══ Data provided
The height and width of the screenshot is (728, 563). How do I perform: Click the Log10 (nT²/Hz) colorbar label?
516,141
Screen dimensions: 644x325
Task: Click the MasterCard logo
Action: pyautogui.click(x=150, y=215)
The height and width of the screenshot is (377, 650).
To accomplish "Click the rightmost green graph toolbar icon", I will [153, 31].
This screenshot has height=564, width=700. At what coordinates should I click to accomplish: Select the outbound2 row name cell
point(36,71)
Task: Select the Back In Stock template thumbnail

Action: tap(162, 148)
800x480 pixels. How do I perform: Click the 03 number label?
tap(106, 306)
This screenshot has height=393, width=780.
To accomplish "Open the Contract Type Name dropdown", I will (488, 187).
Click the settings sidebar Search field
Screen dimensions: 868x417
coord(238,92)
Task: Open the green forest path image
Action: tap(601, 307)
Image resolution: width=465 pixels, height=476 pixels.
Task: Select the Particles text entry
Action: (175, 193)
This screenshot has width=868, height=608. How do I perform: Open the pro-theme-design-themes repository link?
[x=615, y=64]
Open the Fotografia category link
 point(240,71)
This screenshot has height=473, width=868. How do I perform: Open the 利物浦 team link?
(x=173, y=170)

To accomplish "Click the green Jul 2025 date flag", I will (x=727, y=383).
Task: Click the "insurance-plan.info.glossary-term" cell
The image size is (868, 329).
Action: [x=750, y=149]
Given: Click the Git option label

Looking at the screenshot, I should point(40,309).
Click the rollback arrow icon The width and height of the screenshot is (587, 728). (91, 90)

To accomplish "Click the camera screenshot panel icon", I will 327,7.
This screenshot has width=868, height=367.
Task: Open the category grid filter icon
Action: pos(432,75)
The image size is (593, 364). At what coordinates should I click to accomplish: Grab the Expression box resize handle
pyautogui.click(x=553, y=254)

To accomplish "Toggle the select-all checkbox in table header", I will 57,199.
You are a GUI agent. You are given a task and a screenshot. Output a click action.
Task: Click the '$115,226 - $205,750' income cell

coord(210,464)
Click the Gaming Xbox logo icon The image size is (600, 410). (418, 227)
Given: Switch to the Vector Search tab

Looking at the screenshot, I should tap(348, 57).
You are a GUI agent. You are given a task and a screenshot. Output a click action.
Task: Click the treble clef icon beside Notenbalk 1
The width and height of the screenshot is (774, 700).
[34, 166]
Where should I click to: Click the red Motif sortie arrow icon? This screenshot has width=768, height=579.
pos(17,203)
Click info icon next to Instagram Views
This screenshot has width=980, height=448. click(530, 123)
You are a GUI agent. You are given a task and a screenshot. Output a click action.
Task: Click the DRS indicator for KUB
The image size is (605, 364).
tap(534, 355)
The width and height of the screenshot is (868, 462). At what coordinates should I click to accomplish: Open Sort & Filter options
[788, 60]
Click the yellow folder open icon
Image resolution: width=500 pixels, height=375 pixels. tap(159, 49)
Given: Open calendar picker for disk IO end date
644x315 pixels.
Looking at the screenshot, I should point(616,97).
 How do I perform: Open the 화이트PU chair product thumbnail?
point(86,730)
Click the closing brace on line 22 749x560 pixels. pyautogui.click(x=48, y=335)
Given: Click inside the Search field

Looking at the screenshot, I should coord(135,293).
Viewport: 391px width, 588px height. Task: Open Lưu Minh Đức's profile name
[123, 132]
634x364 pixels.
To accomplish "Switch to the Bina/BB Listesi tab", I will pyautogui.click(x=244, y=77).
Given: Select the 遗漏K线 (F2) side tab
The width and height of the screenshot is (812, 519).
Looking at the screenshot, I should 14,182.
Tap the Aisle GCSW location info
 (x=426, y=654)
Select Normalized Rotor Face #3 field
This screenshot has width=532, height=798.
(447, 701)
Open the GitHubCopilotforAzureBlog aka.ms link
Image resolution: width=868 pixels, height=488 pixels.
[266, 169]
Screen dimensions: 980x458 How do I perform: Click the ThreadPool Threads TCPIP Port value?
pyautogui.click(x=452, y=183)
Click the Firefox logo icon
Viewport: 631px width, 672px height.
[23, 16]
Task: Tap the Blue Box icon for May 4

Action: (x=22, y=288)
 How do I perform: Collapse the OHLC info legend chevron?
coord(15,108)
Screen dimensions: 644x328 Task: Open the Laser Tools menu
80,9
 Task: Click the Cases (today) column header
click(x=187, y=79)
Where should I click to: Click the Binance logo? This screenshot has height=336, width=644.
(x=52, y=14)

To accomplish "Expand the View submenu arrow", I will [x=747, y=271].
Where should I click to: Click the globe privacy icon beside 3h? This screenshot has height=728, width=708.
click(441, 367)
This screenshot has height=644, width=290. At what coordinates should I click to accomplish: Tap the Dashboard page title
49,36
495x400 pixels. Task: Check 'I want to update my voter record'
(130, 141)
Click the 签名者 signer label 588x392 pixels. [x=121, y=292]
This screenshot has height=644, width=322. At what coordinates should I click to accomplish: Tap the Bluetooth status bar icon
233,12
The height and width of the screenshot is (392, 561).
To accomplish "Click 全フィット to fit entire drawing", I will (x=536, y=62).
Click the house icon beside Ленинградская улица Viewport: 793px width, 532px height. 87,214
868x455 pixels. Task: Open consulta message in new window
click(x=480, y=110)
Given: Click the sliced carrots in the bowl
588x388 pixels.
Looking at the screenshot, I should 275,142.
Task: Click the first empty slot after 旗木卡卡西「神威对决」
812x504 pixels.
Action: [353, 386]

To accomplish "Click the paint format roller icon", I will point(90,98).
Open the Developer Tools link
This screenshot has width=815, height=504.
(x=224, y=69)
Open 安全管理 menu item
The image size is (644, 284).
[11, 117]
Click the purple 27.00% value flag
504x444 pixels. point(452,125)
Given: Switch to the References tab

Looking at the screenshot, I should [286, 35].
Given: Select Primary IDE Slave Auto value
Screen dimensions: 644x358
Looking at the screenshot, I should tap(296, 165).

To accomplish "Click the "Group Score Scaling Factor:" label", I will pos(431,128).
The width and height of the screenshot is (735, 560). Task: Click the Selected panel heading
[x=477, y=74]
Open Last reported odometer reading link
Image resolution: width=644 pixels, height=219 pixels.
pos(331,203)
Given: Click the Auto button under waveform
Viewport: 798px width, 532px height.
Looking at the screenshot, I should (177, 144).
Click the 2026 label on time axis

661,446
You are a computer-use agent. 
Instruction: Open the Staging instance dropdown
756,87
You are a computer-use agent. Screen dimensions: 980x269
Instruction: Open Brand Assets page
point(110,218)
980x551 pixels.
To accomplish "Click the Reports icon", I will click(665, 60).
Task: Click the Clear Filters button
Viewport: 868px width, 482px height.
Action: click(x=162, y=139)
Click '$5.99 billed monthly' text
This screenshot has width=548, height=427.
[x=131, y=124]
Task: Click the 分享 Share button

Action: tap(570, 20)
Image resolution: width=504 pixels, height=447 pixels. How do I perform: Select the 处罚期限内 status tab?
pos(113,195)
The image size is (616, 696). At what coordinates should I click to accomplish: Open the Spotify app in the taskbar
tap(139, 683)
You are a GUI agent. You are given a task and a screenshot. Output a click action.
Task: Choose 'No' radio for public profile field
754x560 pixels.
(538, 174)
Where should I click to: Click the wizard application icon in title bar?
════
• _Your task_:
Quote every line from the line containing "The image size is (616, 696)." through the closing line of the listing, including both.

• _Finished exercise_:
The image size is (616, 696). At what coordinates should I click to accomplish: Open the Spotify app in the taskbar
tap(139, 683)
You are a GUI agent. You are given a task and a screenshot. Output a click action.
Task: Choose 'No' radio for public profile field
754x560 pixels.
(538, 174)
Where should I click to: Click the wizard application icon in title bar?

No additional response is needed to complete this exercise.